The thing is, expectations of tightening weaken the stock market which weakens the economy(and sentiment) which makes tightening less likely. Its self-correcting as Pimco's Paul Mcculey explained in 2009
When "NFV" and SPX converge, we can talk about "he thinks I think that he thinks that I think"...Until then, new risk has to be priced in. As I have stated in this thread before, at 1% FFs, I would price SPX at ~1000. It is going to take a new wave of technological innovation and a re-eduction of the work force to convince me that we are headed in the right direction. Until then, this is all funny money holding this market up, which is about to be slowly taken away. And this is not me saying this. It is the market itself. With the exception of WMT, most corps in the SPX have demolished earnings and the market ignores the news. The market is priced to the gums of it's teeth.

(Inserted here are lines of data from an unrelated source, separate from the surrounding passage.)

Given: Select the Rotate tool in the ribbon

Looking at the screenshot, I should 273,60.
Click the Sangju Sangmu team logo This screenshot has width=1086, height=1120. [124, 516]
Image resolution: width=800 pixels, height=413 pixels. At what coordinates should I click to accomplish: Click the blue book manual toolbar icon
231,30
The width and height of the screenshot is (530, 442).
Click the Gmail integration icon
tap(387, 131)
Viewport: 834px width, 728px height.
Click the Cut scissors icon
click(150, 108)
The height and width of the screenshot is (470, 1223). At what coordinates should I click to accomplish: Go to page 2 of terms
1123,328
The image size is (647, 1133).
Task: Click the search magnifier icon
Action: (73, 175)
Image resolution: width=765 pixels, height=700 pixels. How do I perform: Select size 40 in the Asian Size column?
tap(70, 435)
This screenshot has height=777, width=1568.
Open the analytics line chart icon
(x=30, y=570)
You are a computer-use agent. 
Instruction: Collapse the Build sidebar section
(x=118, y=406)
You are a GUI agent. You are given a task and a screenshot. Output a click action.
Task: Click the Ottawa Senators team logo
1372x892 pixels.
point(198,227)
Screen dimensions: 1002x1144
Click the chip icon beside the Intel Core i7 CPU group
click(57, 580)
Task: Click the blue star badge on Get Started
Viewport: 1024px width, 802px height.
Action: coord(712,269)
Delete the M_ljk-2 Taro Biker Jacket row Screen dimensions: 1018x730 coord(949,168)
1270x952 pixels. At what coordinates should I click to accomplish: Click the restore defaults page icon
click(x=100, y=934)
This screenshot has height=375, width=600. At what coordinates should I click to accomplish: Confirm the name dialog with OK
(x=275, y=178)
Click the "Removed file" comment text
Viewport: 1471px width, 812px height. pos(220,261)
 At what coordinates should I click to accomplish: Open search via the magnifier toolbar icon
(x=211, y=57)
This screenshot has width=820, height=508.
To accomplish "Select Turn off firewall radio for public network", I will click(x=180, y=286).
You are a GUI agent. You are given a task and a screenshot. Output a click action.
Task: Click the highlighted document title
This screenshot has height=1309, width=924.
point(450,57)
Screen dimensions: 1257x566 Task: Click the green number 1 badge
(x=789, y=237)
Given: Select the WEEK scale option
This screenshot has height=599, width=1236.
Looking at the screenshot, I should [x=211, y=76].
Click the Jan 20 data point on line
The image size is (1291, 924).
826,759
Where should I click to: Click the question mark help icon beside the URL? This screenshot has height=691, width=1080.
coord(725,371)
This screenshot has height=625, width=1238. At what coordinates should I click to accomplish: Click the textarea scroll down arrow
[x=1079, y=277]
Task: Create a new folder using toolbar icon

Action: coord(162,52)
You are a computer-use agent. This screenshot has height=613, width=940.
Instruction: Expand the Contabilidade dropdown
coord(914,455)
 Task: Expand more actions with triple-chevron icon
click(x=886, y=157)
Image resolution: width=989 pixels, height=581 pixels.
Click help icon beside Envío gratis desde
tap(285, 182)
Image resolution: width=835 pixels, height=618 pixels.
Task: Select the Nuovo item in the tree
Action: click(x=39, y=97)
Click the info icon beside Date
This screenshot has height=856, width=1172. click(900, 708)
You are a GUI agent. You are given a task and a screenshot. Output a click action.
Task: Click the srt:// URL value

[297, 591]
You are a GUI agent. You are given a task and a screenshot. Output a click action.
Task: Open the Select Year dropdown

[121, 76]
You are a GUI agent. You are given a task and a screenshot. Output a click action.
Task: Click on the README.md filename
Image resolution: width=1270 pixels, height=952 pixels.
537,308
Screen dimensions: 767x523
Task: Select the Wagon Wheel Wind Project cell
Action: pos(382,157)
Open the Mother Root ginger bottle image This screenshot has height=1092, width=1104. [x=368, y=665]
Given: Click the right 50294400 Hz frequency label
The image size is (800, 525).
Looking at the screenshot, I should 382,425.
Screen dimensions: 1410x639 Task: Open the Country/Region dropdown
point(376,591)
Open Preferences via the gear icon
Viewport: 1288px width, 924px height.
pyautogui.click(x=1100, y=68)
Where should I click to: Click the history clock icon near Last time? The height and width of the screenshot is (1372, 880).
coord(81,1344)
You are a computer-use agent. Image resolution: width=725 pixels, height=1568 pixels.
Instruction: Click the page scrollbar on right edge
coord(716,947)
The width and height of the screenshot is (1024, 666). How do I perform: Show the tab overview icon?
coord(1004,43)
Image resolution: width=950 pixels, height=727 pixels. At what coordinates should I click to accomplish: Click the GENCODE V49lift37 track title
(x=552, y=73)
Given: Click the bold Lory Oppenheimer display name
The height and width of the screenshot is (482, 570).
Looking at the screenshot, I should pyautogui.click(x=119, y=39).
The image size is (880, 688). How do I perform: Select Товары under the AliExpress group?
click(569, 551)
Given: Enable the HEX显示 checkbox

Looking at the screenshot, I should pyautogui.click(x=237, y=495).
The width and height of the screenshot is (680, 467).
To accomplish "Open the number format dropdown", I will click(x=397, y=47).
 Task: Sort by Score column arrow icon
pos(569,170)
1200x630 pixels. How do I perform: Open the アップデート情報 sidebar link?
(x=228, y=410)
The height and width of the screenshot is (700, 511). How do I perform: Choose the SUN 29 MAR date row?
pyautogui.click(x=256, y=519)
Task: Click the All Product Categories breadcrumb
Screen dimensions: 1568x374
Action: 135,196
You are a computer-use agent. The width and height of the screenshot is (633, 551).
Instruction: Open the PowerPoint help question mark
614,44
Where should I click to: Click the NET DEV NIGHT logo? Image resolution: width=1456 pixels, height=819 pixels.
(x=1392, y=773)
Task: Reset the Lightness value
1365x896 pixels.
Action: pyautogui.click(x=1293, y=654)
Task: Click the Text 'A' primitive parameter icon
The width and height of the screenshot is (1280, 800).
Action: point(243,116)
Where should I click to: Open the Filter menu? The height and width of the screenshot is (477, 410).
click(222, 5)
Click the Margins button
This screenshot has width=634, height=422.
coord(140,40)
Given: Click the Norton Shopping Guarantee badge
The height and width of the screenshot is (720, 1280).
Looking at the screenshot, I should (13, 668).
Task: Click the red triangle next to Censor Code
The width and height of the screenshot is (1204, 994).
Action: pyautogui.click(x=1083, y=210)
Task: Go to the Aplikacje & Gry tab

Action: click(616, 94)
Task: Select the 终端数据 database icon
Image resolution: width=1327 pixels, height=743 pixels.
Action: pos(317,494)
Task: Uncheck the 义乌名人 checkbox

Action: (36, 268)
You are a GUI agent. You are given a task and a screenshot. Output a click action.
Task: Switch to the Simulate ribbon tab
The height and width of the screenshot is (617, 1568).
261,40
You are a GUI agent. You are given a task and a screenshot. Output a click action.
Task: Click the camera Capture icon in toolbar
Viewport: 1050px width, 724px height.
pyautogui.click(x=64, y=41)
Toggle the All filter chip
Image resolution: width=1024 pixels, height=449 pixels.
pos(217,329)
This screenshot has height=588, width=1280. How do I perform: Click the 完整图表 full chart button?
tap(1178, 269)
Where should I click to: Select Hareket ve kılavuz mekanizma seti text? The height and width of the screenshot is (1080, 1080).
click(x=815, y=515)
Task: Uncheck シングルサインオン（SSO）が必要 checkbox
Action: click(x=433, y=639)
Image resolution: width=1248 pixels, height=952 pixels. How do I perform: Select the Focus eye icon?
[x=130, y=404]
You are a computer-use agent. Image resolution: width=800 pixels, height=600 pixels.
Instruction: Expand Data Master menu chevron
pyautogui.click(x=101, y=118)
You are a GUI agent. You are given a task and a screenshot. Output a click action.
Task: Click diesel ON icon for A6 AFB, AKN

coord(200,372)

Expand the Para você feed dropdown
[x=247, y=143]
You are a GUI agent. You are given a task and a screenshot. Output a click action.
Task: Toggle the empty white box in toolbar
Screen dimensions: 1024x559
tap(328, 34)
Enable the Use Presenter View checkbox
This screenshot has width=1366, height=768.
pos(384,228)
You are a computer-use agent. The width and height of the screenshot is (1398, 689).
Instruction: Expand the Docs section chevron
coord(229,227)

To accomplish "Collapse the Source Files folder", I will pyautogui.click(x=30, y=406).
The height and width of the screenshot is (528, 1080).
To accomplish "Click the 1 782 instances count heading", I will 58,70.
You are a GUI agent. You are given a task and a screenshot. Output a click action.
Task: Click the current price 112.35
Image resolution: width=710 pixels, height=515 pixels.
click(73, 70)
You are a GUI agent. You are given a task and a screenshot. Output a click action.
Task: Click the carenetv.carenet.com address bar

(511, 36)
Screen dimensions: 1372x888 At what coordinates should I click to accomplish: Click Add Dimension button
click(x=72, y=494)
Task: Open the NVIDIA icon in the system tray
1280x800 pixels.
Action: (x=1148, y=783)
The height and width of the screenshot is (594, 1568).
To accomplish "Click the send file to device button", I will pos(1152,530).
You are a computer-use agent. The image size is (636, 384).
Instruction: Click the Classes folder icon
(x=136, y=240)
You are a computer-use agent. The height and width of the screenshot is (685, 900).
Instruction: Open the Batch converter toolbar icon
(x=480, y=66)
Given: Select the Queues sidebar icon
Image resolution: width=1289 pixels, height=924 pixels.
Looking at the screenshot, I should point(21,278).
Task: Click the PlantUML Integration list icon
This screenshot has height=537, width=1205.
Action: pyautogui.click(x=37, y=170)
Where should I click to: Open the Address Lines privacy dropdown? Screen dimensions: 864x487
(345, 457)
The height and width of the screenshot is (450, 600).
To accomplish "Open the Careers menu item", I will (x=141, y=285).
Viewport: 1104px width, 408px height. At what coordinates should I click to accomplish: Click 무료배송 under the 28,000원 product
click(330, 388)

The move was hinted twice. The chairman and the fomc minutes both announced it, if the hikes comes 1 month from now it makes little difference to the market($14b and $15b outstanding in the discount and TAF) Whatever implication that can be derived from the timing of this move is immediatly offset by the Fed's Board statement that the outlook for monetary policy did not change(effectively renewing 'extended' period as of Feb 17, the day of the vote)
Well the world market agrees with you as of this writing. The market is pricing the risk as _just_ this move, not the future tightening curve. IRs just changed and mistake or not, the market reaction is the reality.
Here we go again on oil nearing $80. Hard to believe the FED doesn't care. $3. 25 per gallon gasoline seems imminent.